Eran buena gente estos Windelbank, y qué cariñosos. Lo mismo que los Dodsworth. En cambio, Sir Henry Belfont no lo era ni Olivia tampoco.
Olivia se reunió con ellos en la terraza del Baglioni para almorzar y al instante surgió la situación vagamente temida por Hayden. Éste no pudo hacer callar al doctor el cual, para regocijo de Olivia, le llamaba Haysy-Daisy, y contó el episodio del que Hayden estaba más avergonzado porque aquella vez se portó como un vulgar matón y perdió el control como un histérico.
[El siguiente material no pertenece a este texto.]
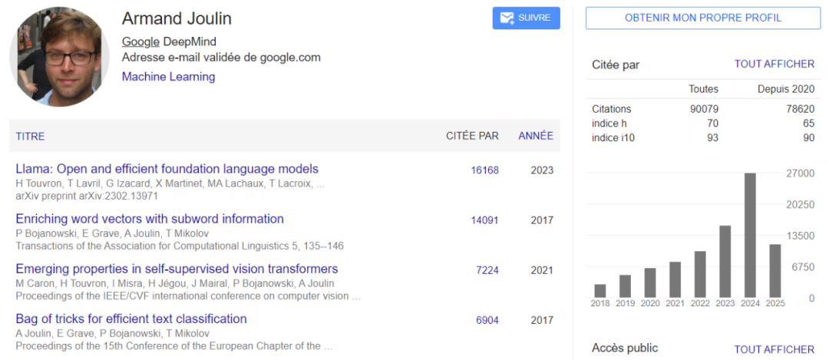Image resolution: width=829 pixels, height=360 pixels.
Task: Expand Citée par with TOUT AFFICHER
Action: click(x=774, y=64)
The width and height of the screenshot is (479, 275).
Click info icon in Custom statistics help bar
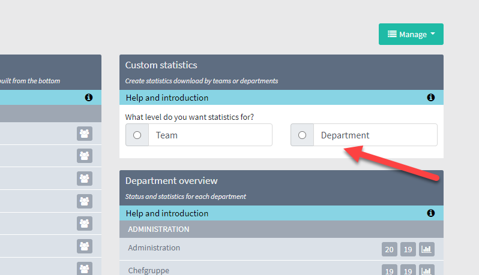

Fue cuando amenazó con un revólver descargado a un subcontratista y el pobre hombre se desmayó con sus doscientas cuarenta libras de peso.
—Hay fue un mayor en la pasada Guerra Mundial y campeón de tiro de pistola —graznó el doctor Windelbank.
Hayden arrojaba lumbre por los ojos pero le pareció que Olivia le miraba casi con afecto y cuando regresaban juntos a la pensión, ella le dijo:
—Me gustas mucho más como profesional competente que como distinguido dilettante. Pero ¡esa gente me odia de una forma! Son muy buenos y caritativos, pero se creen autorizados para decirme cómo debo enseñar Historia, para decirles a Italia y Francia lo que deben hacer, para explicarle al obispo cómo debe rezar y a Dios cómo ha de escuchar las plegarias.